Data items:
----
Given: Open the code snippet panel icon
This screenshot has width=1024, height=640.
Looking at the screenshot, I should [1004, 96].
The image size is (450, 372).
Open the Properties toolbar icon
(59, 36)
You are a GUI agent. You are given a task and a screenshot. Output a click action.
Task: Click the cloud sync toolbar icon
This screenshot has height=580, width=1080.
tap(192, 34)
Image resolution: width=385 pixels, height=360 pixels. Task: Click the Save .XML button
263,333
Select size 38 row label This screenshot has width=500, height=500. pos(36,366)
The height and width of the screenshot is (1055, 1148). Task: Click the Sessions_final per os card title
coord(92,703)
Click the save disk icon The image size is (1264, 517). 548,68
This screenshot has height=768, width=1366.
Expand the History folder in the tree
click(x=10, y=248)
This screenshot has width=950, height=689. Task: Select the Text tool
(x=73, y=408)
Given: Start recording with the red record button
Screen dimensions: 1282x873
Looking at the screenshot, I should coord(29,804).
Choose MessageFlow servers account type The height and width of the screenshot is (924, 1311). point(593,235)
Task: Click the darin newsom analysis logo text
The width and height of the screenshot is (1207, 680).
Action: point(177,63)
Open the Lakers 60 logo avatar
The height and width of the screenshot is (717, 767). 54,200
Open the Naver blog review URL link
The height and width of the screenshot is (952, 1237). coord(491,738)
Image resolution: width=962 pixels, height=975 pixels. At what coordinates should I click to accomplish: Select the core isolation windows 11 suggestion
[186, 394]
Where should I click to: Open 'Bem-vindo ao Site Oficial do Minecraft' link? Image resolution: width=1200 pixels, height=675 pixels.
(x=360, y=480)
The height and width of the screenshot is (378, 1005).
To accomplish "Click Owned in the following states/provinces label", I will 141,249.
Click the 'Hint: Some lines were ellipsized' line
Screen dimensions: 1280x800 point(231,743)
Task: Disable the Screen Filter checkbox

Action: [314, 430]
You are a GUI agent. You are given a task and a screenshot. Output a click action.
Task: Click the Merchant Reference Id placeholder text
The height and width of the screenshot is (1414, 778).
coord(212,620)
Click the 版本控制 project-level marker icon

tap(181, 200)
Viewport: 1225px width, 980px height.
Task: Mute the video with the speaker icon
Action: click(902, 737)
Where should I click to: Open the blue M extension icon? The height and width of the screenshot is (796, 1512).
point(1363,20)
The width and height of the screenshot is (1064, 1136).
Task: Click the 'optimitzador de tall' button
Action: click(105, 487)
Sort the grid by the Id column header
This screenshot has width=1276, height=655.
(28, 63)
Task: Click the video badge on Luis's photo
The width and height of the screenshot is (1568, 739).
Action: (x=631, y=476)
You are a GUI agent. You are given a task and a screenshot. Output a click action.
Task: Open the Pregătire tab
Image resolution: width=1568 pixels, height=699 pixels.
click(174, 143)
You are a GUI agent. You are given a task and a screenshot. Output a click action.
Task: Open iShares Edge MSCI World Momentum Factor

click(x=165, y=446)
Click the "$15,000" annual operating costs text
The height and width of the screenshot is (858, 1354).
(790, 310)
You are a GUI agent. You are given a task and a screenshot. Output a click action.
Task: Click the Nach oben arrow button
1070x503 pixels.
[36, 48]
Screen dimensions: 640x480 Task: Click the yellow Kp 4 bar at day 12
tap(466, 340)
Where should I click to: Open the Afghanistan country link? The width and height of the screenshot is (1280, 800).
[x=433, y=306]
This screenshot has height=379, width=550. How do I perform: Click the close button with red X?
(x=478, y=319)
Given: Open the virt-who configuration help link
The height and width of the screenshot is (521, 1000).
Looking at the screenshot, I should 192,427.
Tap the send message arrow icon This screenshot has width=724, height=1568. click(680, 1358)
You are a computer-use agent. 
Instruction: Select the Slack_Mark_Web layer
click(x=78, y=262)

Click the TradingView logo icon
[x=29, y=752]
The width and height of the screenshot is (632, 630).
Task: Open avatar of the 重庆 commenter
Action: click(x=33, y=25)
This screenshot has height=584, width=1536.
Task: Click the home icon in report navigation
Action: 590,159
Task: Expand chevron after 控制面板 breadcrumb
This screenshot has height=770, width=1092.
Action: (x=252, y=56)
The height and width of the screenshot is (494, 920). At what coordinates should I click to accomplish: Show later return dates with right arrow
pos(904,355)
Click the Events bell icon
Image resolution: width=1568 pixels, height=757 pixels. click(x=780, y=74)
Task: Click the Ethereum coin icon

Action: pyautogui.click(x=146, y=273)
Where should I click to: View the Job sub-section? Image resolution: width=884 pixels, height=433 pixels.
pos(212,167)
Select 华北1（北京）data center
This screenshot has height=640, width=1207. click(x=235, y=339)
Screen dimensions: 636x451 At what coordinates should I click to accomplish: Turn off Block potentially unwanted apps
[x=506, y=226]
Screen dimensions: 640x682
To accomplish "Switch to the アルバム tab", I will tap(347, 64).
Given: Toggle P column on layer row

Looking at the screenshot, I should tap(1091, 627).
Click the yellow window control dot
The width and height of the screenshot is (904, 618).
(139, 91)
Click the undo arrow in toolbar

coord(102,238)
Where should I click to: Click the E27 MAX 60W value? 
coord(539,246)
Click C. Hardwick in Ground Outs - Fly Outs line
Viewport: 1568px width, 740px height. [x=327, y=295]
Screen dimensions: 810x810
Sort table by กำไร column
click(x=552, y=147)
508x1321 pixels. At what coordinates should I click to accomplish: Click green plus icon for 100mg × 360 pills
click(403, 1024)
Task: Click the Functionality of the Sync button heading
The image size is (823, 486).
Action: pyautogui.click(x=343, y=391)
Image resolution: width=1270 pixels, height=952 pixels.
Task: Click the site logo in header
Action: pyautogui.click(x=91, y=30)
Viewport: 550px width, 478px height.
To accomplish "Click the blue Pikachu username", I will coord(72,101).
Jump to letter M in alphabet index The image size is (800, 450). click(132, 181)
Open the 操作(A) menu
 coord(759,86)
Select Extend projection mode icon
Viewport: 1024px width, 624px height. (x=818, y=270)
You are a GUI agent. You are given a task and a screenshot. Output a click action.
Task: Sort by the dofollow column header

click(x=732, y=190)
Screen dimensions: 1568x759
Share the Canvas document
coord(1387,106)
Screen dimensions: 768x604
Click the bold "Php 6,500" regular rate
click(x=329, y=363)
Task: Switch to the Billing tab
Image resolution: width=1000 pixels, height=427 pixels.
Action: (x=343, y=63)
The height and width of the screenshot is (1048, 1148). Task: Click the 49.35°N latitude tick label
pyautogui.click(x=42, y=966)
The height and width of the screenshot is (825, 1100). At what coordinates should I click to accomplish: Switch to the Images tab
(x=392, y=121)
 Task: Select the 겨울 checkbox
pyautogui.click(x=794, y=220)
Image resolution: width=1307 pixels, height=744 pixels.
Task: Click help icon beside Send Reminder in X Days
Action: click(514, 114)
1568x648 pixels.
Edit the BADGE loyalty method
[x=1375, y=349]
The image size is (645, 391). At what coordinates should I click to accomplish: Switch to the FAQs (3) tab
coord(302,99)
----
* _Task directions_
An exact copy of every entry above is the expected answer.

* _Completed exercise_
Given: Open the code snippet panel icon
This screenshot has width=1024, height=640.
Looking at the screenshot, I should [1004, 96].
The image size is (450, 372).
Open the Properties toolbar icon
(59, 36)
You are a GUI agent. You are given a task and a screenshot. Output a click action.
Task: Click the cloud sync toolbar icon
This screenshot has height=580, width=1080.
tap(192, 34)
Image resolution: width=385 pixels, height=360 pixels. Task: Click the Save .XML button
263,333
Select size 38 row label This screenshot has width=500, height=500. pos(36,366)
The height and width of the screenshot is (1055, 1148). Task: Click the Sessions_final per os card title
coord(92,703)
Click the save disk icon The image size is (1264, 517). 548,68
This screenshot has height=768, width=1366.
Expand the History folder in the tree
click(x=10, y=248)
This screenshot has width=950, height=689. Task: Select the Text tool
(x=73, y=408)
Given: Start recording with the red record button
Screen dimensions: 1282x873
Looking at the screenshot, I should coord(29,804).
Choose MessageFlow servers account type The height and width of the screenshot is (924, 1311). point(593,235)
Task: Click the darin newsom analysis logo text
The width and height of the screenshot is (1207, 680).
Action: point(177,63)
Open the Lakers 60 logo avatar
The height and width of the screenshot is (717, 767). 54,200
Open the Naver blog review URL link
The height and width of the screenshot is (952, 1237). coord(491,738)
Image resolution: width=962 pixels, height=975 pixels. At what coordinates should I click to accomplish: Select the core isolation windows 11 suggestion
[186, 394]
Where should I click to: Open 'Bem-vindo ao Site Oficial do Minecraft' link? Image resolution: width=1200 pixels, height=675 pixels.
(x=360, y=480)
The height and width of the screenshot is (378, 1005).
To accomplish "Click Owned in the following states/provinces label", I will 141,249.
Click the 'Hint: Some lines were ellipsized' line
Screen dimensions: 1280x800 point(231,743)
Task: Disable the Screen Filter checkbox

Action: [314, 430]
You are a GUI agent. You are given a task and a screenshot. Output a click action.
Task: Click the Merchant Reference Id placeholder text
The height and width of the screenshot is (1414, 778).
coord(212,620)
Click the 版本控制 project-level marker icon

tap(181, 200)
Viewport: 1225px width, 980px height.
Task: Mute the video with the speaker icon
Action: click(902, 737)
Where should I click to: Open the blue M extension icon? The height and width of the screenshot is (796, 1512).
point(1363,20)
The width and height of the screenshot is (1064, 1136).
Task: Click the 'optimitzador de tall' button
Action: click(105, 487)
Sort the grid by the Id column header
This screenshot has width=1276, height=655.
(28, 63)
Task: Click the video badge on Luis's photo
The width and height of the screenshot is (1568, 739).
Action: (x=631, y=476)
You are a GUI agent. You are given a task and a screenshot. Output a click action.
Task: Open the Pregătire tab
Image resolution: width=1568 pixels, height=699 pixels.
click(174, 143)
You are a GUI agent. You are given a task and a screenshot. Output a click action.
Task: Open iShares Edge MSCI World Momentum Factor

click(x=165, y=446)
Click the "$15,000" annual operating costs text
The height and width of the screenshot is (858, 1354).
(790, 310)
You are a GUI agent. You are given a task and a screenshot. Output a click action.
Task: Click the Nach oben arrow button
1070x503 pixels.
[36, 48]
Screen dimensions: 640x480 Task: Click the yellow Kp 4 bar at day 12
tap(466, 340)
Where should I click to: Open the Afghanistan country link? The width and height of the screenshot is (1280, 800).
[x=433, y=306]
This screenshot has height=379, width=550. How do I perform: Click the close button with red X?
(x=478, y=319)
Given: Open the virt-who configuration help link
The height and width of the screenshot is (521, 1000).
Looking at the screenshot, I should 192,427.
Tap the send message arrow icon This screenshot has width=724, height=1568. click(680, 1358)
You are a computer-use agent. 
Instruction: Select the Slack_Mark_Web layer
click(x=78, y=262)

Click the TradingView logo icon
[x=29, y=752]
The width and height of the screenshot is (632, 630).
Task: Open avatar of the 重庆 commenter
Action: click(x=33, y=25)
This screenshot has height=584, width=1536.
Task: Click the home icon in report navigation
Action: 590,159
Task: Expand chevron after 控制面板 breadcrumb
This screenshot has height=770, width=1092.
Action: (x=252, y=56)
The height and width of the screenshot is (494, 920). At what coordinates should I click to accomplish: Show later return dates with right arrow
pos(904,355)
Click the Events bell icon
Image resolution: width=1568 pixels, height=757 pixels. click(x=780, y=74)
Task: Click the Ethereum coin icon

Action: pyautogui.click(x=146, y=273)
Where should I click to: View the Job sub-section? Image resolution: width=884 pixels, height=433 pixels.
pos(212,167)
Select 华北1（北京）data center
This screenshot has height=640, width=1207. click(x=235, y=339)
Screen dimensions: 636x451 At what coordinates should I click to accomplish: Turn off Block potentially unwanted apps
[x=506, y=226]
Screen dimensions: 640x682
To accomplish "Switch to the アルバム tab", I will tap(347, 64).
Given: Toggle P column on layer row

Looking at the screenshot, I should tap(1091, 627).
Click the yellow window control dot
The width and height of the screenshot is (904, 618).
(139, 91)
Click the undo arrow in toolbar

coord(102,238)
Where should I click to: Click the E27 MAX 60W value? 
coord(539,246)
Click C. Hardwick in Ground Outs - Fly Outs line
Viewport: 1568px width, 740px height. [x=327, y=295]
Screen dimensions: 810x810
Sort table by กำไร column
click(x=552, y=147)
508x1321 pixels. At what coordinates should I click to accomplish: Click green plus icon for 100mg × 360 pills
click(403, 1024)
Task: Click the Functionality of the Sync button heading
The image size is (823, 486).
Action: pyautogui.click(x=343, y=391)
Image resolution: width=1270 pixels, height=952 pixels.
Task: Click the site logo in header
Action: pyautogui.click(x=91, y=30)
Viewport: 550px width, 478px height.
To accomplish "Click the blue Pikachu username", I will coord(72,101).
Jump to letter M in alphabet index The image size is (800, 450). click(132, 181)
Open the 操作(A) menu
 coord(759,86)
Select Extend projection mode icon
Viewport: 1024px width, 624px height. (x=818, y=270)
You are a GUI agent. You are given a task and a screenshot. Output a click action.
Task: Sort by the dofollow column header

click(x=732, y=190)
Screen dimensions: 1568x759
Share the Canvas document
coord(1387,106)
Screen dimensions: 768x604
Click the bold "Php 6,500" regular rate
click(x=329, y=363)
Task: Switch to the Billing tab
Image resolution: width=1000 pixels, height=427 pixels.
Action: (x=343, y=63)
The height and width of the screenshot is (1048, 1148). Task: Click the 49.35°N latitude tick label
pyautogui.click(x=42, y=966)
The height and width of the screenshot is (825, 1100). At what coordinates should I click to accomplish: Switch to the Images tab
(x=392, y=121)
 Task: Select the 겨울 checkbox
pyautogui.click(x=794, y=220)
Image resolution: width=1307 pixels, height=744 pixels.
Task: Click help icon beside Send Reminder in X Days
Action: click(514, 114)
1568x648 pixels.
Edit the BADGE loyalty method
[x=1375, y=349]
The image size is (645, 391). At what coordinates should I click to accomplish: Switch to the FAQs (3) tab
coord(302,99)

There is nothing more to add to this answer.